We were discharged a couple of hours after the stitch was removed but decided to stay one more night in Oklahoma City just to be close if we were to need something. If you know me – you know that means that I (not so much we) decided to stay one more night – and I was so glad we did. We were able to hang out at the hotel room and Hudsyn even got to FaceTime her class! So sweet! We didn’t have to worry about jumping right into the car to try to rush home, and the ride home the next day was so much smoother than I imagine it would have been directly after discharge.
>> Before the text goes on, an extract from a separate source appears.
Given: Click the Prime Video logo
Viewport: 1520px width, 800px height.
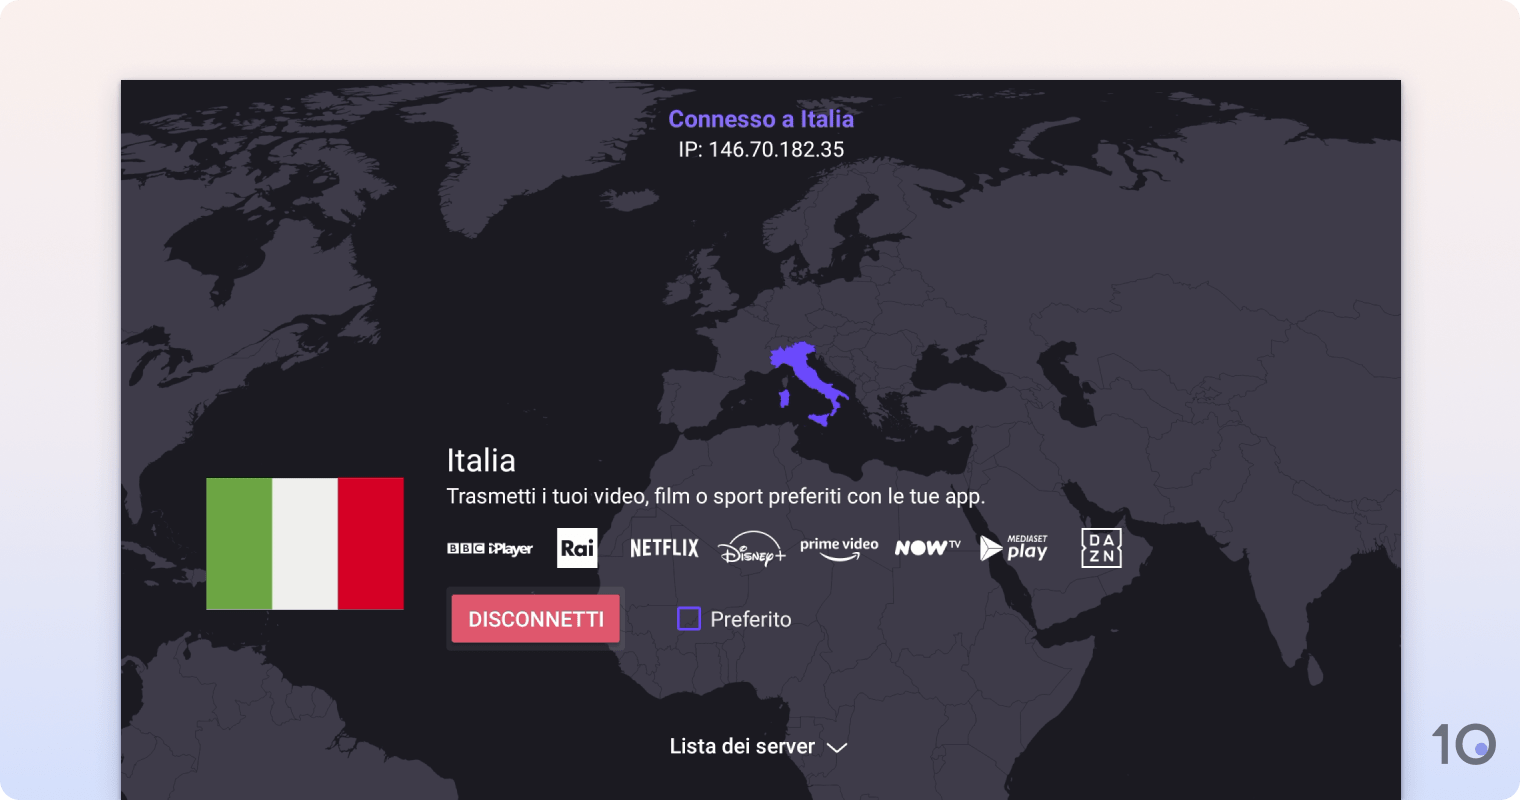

I’ve said it plenty of times, but I’ll continue to say it… when God chose this feisty girl for this journey – he knew exactly what he was doing! Within 48 hours of having major surgery, Hudsyn was playing in the bath tub at the hotel with a smile on her face and plenty of jokes to be told. I am so very blessed to be her mommy and I know there are so many things God is teaching me through her.

Barrett had a basketball tournament in Borger on Saturday and Sunday and sis wanted to go so we loaded up all the soft foods and hit the road to support him and the “Sharks.” I’m not sure she watched a single minute of basketball but she sure enjoyed the ipad – which allowed the rest of us to watch big brother and his team! 😊 She was such a trooper!
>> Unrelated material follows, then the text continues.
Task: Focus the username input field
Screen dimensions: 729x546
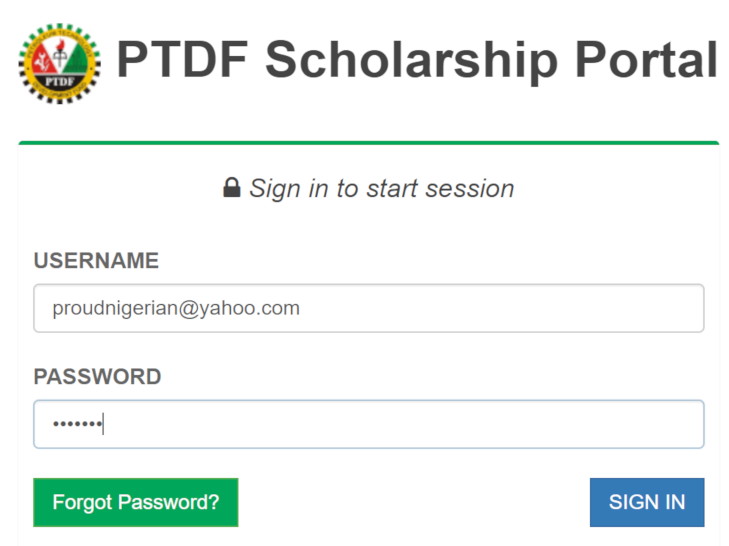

Then, Monday she went back to school for a few hours and Amy’s… she was so glad to be back!

We have SO many wonderful, supportive, praying people in our lives and our girl is so loved!! She received numerous calls, videos, FaceTimes, gifts, cards, treats, toys, books. flowers, and so much more! She couldn’t believe it was all for her!

Today, we went back to see Dr. Smith for a check-up and he was super impressed with how well she is healing. She was so brave and opened her mouth like such a big girl for him to see and then again when one of his students came in! We have still been doing lots of food and drink through the syringe; but, he said we can quit that! She is to continue soft-ish foods through the weekend and then she should be good to go – within reason! She is the bravest girl I know!